Take the material below and extract the lines from the one with "Where should I" through the one with "the refresh icon", word for word, without pictures.

Supplied material

▬▬▬▬▬▬▬▬▬▬

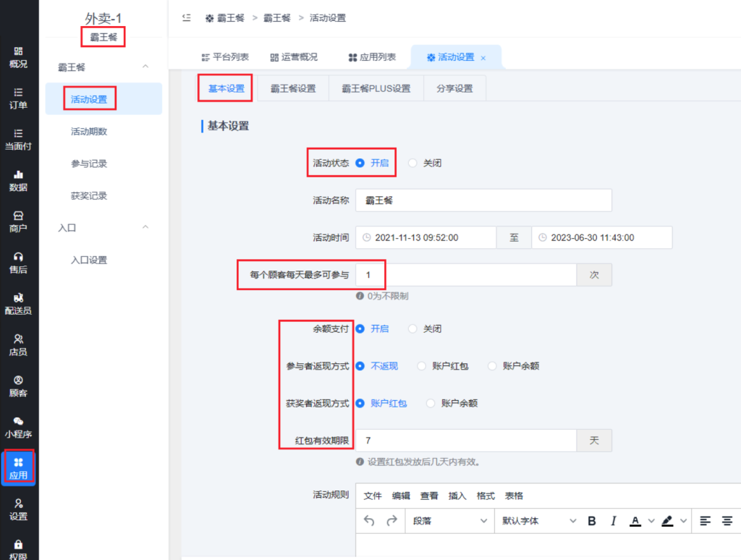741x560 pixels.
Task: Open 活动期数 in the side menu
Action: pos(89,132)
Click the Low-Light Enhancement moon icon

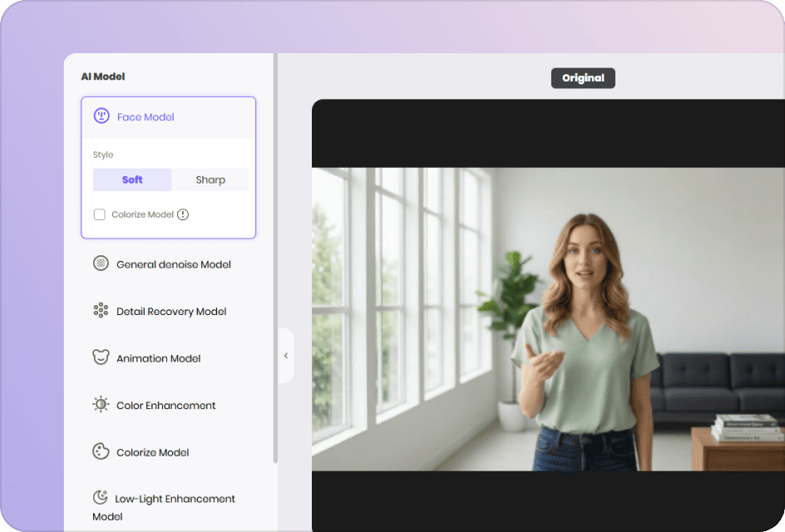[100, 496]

▬▬▬▬▬▬▬▬▬▬

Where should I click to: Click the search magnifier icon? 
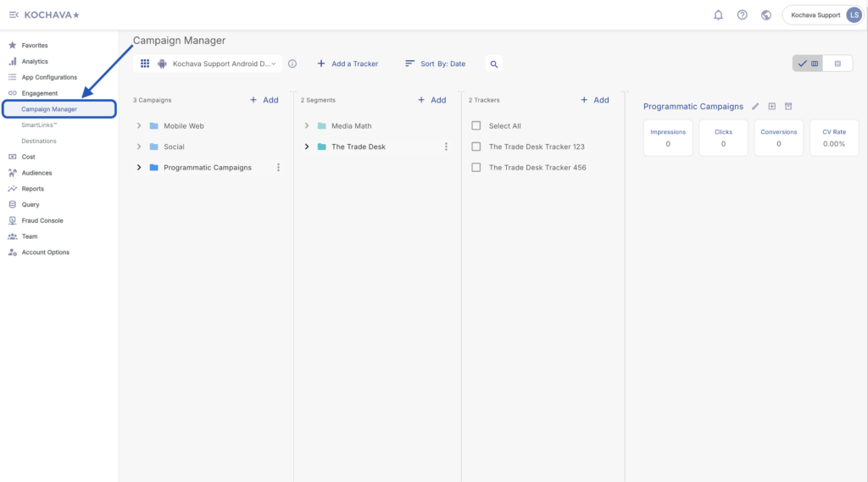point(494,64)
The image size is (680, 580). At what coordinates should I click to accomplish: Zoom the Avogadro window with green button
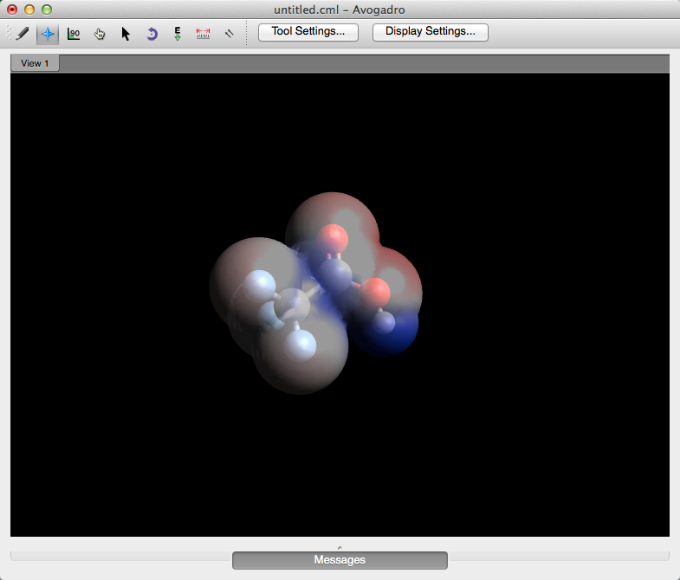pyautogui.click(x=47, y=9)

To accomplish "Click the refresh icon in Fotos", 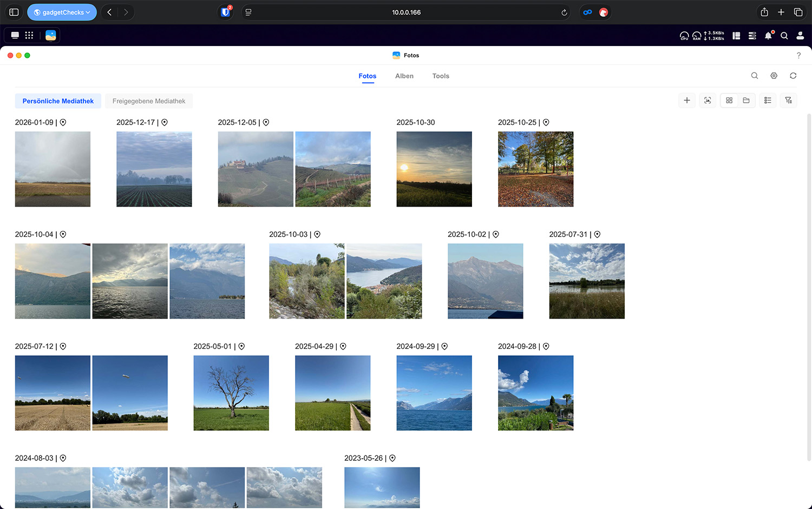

▬▬▬▬▬▬▬▬▬▬

Your solution
Where should I click to: Click the search magnifier icon? 
point(494,64)
The image size is (680, 580). At what coordinates should I click to accomplish: Zoom the Avogadro window with green button
pyautogui.click(x=47, y=9)

To accomplish "Click the refresh icon in Fotos", 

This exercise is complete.